13 outubro 2015

"táxi"

(Palavra de hoje lá na enciclopédia alternativa: "táxi")

Ai, que se começo a contar histórias de táxis toda a gente vai atrás, e como todos temos muitas para contar, depois de amanhã a estas horas ainda cá estamos, e depois passam-me uma multa por incitamento à indisciplina e ao caos, mas o que tem de ser tem muita força e portantos...

1. Uma amiga minha ia cheia de pressa pela avenida de Gaia, em direcção ao Porto, quando viu aproximar-se um mercedes preto. Fez-lhe sinal de paragem, entrou, e perguntou:
- Vai para o Porto?
- Vou.
- Pode-me levar à rua tantos de tal?
- Com todo o gosto.
Quando lá chegaram, ela perguntou quanto era.
- Nada, minha senhora. Isto não é um táxi.

2. Fui ao Zoo de Lisboa com os miúdos, pequeninos, e à saída resolvi apanhar um táxi. Entrei no primeiro da fila, acomodei os miúdos, e ao dizer a morada olhei para o taxista e apanhei um susto: tinha a cara e os braços cheios de cicatrizes, e um ar que não associo imediatamente a um bom pai de família. Pior ainda: no compartimento junto às mudanças tinha um maço enorme de notas - dinheiro vivo! - enroladas. Ora bem: o que é que uma mãe deve fazer numa situação destas? Não tive coragem de lhe dizer "desculpe, afinal vamos a pé", e fiquei à espera do destino fatal.
Por sorte a viagem correu normalmente. Não sei o que teria sido a minha vida se tivesse acontecido alguma desgraça depois de eu ter sido demasiado delicada para ousar um "desculpe, vamos a pé".
A viagem correu bem, e ele contou-me histórias mirabolantes de ter sido criado por ciganos, e das cenas de pancadaria e das cicatrizes, e disse-me que tinha o dinheiro ali à vista para o pessoal perceber logo que ele era mesmo tolo, e que era melhor não se meterem com ele. Também andava armado, disse. Uma faca, uma pistola, e muito know-how de mãos.
Ele ia falando, e eu ia-me sentindo cada vez mais segura. Sou o cão do Pavlov da síndroma de Estocolmo.

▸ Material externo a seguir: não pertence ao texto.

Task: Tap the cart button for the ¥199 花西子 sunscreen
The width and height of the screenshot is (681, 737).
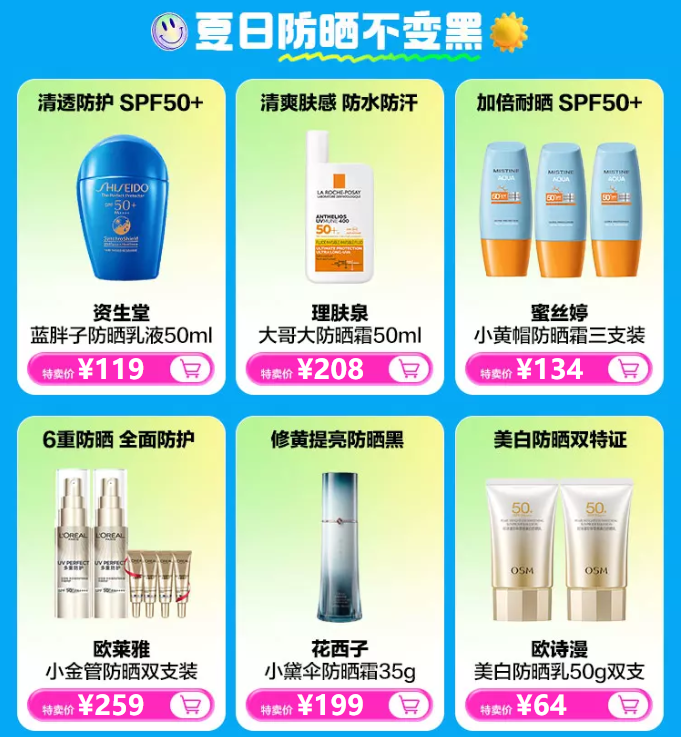Action: tap(408, 705)
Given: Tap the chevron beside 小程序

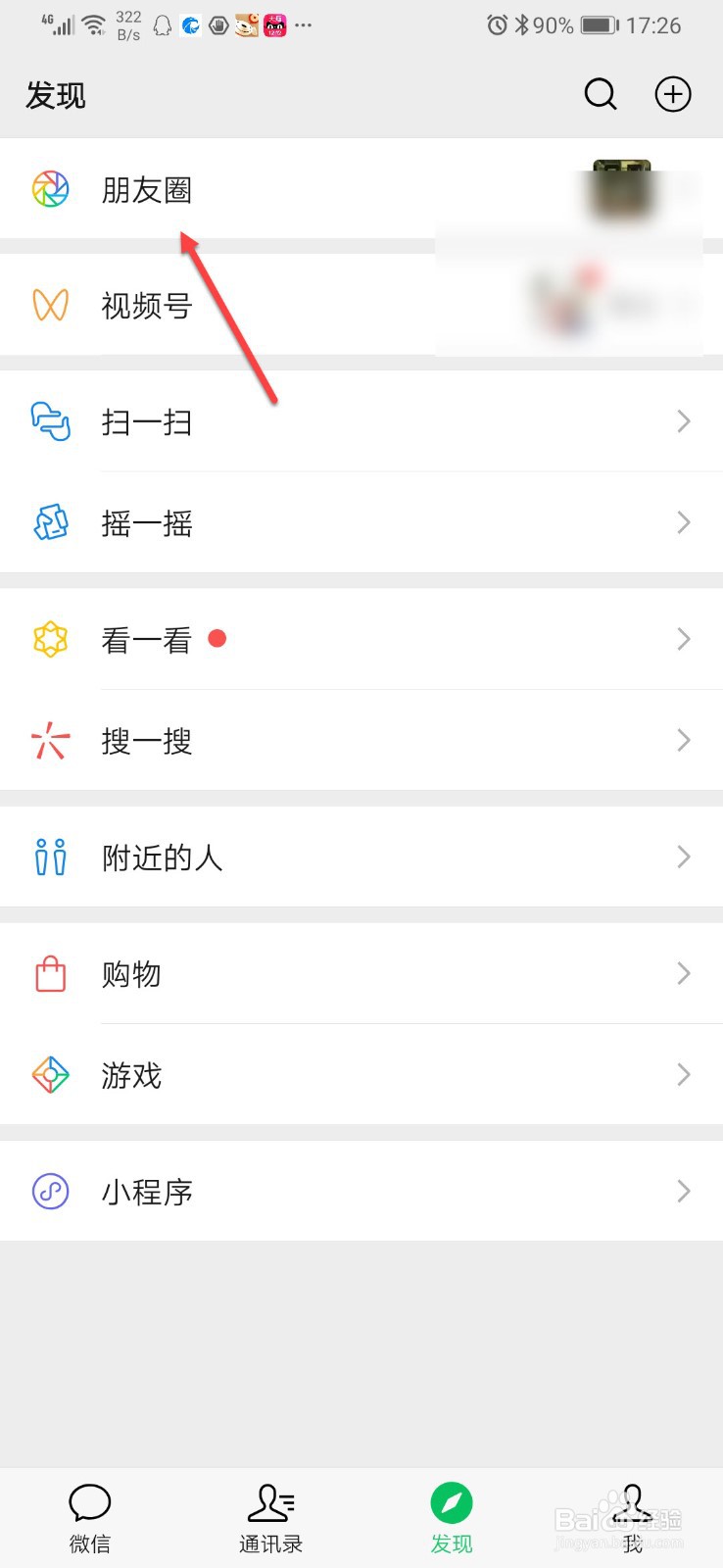Looking at the screenshot, I should point(683,1192).
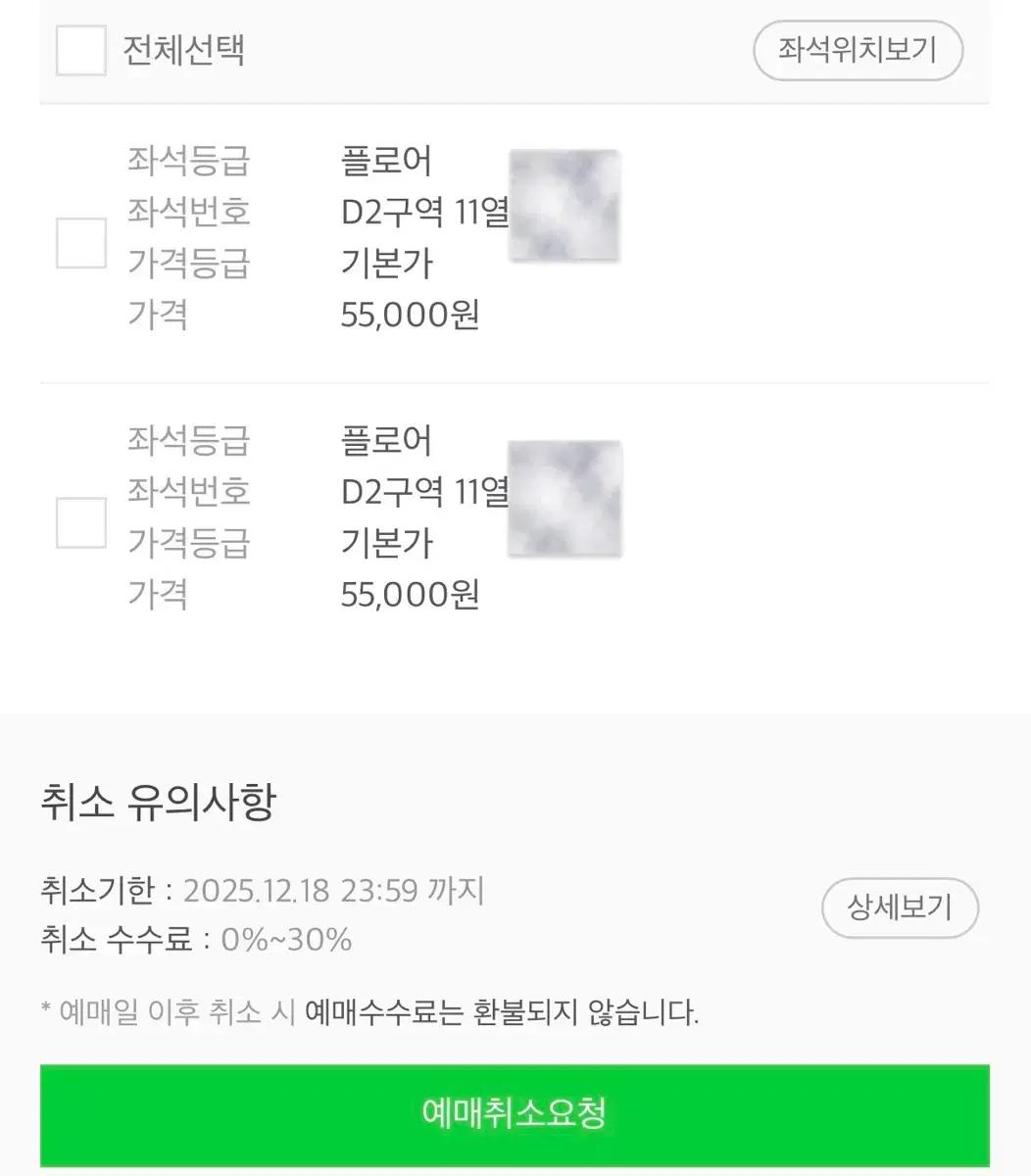The width and height of the screenshot is (1031, 1176).
Task: Click the second ticket's seat map thumbnail
Action: point(564,498)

3. Entrámos na Bolívia pelo aeroporto de Santa Cruz, ao fim da madrugada. Apanhámos um táxi para ir para o outro aeroporto, onde apanharíamos o avião que nos levaria a Sucre. O táxi: um cabo de vassoura para segurar a porta da bagageira enquanto metíamos as malas, o tablier todo esventrado sem mostradores, as poucas peças que tinha pareciam coladas com cuspe. Mas andava. Trepidando e gemendo, lá nos levou ao outro aeroporto da cidade - já posso dizer que fui testemunha de um milagre que durou meia hora. E a cidade está cheia deles, porque à nossa volta vimos imensos táxis num estado ainda pior.
Daí a pouco, sentados no meio das nossas malas, à espera que alguém nos soubesse dizer se e quando saía um avião para Sucre, abri o guia turístico e li: "Quem chega a Santa Cruz vindo do Planalto Boliviano surpreende-se com a riqueza e o nível de desenvolvimento da cidade, que nos faz lembrar a Europa".

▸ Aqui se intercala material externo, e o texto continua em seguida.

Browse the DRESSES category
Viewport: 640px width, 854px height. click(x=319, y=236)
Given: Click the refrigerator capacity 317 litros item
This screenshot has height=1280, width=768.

4. Alguns taxistas, aqui em Berlim, ficam furiosos quando me vêem aparecer com o cão. "Não me avisou que tinha um cão!", resmungam. Entretanto, finalmente, percebi: são muçulmanos.
Não tem que saber: sempre que chamo um táxi, aviso que vou levar um cão. A integração vive do conhecimento e do respeito mútuo.